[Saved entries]
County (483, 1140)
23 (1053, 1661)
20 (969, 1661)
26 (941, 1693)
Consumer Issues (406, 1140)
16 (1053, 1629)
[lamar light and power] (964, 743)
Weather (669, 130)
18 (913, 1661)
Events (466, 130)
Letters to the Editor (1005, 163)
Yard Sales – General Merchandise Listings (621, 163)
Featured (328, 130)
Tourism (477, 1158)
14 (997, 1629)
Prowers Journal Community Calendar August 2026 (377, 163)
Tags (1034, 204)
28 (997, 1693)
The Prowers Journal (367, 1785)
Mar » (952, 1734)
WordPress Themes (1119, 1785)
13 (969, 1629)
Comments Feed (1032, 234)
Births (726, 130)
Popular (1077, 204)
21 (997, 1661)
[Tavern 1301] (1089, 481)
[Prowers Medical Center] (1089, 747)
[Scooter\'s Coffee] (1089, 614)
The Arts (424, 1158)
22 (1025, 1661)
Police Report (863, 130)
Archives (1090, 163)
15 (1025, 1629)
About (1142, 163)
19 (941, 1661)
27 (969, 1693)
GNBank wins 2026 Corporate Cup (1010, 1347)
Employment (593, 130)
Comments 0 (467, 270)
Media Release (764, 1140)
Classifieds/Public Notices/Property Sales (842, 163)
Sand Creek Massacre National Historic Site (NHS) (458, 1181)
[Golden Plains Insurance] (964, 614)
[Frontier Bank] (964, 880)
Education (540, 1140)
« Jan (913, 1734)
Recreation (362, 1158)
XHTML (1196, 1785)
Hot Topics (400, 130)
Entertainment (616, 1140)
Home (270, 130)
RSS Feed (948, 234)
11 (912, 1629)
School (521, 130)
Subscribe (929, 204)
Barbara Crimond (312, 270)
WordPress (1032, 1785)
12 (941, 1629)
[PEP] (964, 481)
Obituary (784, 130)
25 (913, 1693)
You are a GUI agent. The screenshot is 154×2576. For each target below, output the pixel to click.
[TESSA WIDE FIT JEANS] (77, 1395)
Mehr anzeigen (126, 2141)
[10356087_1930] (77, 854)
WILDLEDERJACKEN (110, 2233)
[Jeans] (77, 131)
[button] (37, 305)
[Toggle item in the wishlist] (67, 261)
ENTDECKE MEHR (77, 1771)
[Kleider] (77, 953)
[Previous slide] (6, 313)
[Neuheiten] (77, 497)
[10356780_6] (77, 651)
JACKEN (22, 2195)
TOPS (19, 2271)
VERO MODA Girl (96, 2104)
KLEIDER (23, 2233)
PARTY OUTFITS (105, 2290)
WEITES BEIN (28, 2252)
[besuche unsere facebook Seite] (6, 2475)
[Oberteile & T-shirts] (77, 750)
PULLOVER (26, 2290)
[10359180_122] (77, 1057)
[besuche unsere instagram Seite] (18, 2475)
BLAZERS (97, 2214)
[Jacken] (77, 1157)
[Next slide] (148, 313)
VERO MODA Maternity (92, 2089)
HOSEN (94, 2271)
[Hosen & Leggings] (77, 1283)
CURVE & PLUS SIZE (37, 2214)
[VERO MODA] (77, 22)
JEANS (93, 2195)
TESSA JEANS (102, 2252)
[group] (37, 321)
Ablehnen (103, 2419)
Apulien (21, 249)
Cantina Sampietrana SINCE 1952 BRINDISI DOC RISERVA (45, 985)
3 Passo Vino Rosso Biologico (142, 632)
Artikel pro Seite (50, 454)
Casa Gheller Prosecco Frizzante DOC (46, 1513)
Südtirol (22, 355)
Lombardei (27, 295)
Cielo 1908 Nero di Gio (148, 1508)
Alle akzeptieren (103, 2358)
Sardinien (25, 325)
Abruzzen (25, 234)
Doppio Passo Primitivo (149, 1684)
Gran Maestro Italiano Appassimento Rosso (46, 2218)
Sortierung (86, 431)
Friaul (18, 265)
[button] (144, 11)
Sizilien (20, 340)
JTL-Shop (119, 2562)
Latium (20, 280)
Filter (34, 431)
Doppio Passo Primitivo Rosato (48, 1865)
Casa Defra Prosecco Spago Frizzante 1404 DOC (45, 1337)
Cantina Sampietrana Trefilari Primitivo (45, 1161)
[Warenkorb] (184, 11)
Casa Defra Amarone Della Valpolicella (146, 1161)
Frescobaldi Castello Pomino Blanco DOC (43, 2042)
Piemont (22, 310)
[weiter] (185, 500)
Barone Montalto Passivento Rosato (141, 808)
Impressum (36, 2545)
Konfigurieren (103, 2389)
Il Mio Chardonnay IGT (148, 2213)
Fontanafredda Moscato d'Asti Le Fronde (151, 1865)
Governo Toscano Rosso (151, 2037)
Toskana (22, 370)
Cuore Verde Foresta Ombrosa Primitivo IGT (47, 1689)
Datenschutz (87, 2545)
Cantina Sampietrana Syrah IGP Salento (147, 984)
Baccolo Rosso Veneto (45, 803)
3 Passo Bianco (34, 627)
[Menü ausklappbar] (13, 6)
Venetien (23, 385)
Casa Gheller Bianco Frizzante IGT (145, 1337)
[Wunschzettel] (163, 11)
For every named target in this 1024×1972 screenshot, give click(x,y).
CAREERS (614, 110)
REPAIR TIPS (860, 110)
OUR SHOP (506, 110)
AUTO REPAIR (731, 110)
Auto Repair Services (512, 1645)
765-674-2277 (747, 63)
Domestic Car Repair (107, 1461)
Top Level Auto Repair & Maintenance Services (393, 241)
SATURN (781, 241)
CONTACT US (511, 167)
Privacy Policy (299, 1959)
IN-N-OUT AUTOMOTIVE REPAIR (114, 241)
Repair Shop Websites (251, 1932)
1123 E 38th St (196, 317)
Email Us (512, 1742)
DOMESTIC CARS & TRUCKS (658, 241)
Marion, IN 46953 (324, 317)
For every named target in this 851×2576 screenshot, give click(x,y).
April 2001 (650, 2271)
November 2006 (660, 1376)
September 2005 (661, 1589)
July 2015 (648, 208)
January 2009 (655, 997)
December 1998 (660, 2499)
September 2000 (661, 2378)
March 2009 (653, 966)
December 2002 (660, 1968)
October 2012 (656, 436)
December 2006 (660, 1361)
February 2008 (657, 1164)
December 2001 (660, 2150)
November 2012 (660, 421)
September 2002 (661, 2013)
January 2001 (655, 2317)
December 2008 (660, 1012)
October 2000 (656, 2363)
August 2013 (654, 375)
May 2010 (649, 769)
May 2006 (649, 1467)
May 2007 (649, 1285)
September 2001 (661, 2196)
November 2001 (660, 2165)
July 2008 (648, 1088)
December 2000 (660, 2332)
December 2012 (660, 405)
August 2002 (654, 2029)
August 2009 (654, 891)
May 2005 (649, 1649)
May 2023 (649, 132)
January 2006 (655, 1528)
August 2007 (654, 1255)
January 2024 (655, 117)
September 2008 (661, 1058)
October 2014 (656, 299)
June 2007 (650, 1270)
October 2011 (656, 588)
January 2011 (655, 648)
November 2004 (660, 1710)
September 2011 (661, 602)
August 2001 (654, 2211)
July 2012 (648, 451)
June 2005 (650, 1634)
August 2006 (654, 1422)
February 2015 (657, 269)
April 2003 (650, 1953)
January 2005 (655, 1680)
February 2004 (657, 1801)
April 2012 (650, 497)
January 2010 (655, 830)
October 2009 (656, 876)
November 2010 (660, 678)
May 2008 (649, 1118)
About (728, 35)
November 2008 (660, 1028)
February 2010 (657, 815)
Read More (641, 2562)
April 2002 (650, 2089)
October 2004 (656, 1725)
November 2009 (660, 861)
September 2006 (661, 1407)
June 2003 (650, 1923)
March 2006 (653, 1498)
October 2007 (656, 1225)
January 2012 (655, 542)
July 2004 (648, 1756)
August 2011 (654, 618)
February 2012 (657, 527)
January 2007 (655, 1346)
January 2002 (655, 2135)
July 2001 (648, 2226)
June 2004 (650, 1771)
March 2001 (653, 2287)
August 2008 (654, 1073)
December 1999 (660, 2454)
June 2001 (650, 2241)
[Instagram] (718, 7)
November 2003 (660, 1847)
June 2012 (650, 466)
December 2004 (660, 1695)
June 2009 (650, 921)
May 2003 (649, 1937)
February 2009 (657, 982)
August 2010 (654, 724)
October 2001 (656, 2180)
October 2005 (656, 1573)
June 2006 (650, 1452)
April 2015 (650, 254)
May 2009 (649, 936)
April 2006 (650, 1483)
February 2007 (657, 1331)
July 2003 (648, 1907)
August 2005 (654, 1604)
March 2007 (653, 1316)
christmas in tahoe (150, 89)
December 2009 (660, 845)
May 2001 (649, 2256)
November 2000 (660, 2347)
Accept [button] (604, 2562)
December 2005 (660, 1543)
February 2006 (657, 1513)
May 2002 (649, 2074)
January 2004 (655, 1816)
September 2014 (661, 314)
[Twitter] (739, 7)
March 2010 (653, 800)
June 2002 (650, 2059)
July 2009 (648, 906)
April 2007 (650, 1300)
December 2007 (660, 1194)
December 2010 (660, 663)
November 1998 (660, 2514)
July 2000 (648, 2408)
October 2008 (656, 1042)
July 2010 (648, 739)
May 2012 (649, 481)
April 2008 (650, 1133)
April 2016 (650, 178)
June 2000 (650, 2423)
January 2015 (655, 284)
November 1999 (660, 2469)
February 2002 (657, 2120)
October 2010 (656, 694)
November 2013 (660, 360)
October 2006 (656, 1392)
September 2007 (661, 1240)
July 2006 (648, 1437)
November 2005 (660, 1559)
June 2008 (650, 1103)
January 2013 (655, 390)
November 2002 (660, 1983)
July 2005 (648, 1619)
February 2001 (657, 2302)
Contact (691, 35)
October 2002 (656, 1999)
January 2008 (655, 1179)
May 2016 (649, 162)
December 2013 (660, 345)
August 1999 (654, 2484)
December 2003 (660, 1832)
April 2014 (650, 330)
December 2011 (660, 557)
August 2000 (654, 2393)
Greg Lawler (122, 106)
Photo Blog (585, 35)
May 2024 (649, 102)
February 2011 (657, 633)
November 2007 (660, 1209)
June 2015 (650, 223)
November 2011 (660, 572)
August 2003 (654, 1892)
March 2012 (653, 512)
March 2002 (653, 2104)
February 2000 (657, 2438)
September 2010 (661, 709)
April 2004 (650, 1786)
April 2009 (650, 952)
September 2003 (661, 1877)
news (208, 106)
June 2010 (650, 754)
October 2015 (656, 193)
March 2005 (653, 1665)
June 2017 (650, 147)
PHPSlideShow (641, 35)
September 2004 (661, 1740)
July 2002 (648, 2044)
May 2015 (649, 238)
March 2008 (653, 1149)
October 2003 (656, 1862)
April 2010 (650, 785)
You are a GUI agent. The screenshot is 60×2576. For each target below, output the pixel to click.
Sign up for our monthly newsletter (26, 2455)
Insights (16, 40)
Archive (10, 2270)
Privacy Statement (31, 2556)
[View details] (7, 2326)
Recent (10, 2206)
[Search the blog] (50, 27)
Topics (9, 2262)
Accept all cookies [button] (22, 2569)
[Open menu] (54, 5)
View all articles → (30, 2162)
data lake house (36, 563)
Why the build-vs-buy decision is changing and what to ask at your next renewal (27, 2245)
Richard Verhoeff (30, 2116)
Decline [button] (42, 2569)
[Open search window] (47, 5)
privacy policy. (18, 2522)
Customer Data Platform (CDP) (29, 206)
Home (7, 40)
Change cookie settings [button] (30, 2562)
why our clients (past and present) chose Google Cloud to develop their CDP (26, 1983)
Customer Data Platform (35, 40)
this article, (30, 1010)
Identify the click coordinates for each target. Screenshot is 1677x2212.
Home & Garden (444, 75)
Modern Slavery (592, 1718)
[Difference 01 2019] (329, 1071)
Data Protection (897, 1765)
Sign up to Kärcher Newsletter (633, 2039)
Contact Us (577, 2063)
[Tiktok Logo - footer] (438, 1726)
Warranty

_WORK ORDER:_
An exact copy of the lines above, from the one containing "[Hosen & Leggings] (77, 1283)" down to the one containing "Abruzzen (25, 234)" and including both, is the whole answer; retype it and nothing else.

_TASK ANSWER:_
[Hosen & Leggings] (77, 1283)
CURVE & PLUS SIZE (37, 2214)
[VERO MODA] (77, 22)
JEANS (93, 2195)
TESSA JEANS (102, 2252)
[group] (37, 321)
Ablehnen (103, 2419)
Apulien (21, 249)
Cantina Sampietrana SINCE 1952 BRINDISI DOC RISERVA (45, 985)
3 Passo Vino Rosso Biologico (142, 632)
Artikel pro Seite (50, 454)
Casa Gheller Prosecco Frizzante DOC (46, 1513)
Südtirol (22, 355)
Lombardei (27, 295)
Cielo 1908 Nero di Gio (148, 1508)
Alle akzeptieren (103, 2358)
Sardinien (25, 325)
Abruzzen (25, 234)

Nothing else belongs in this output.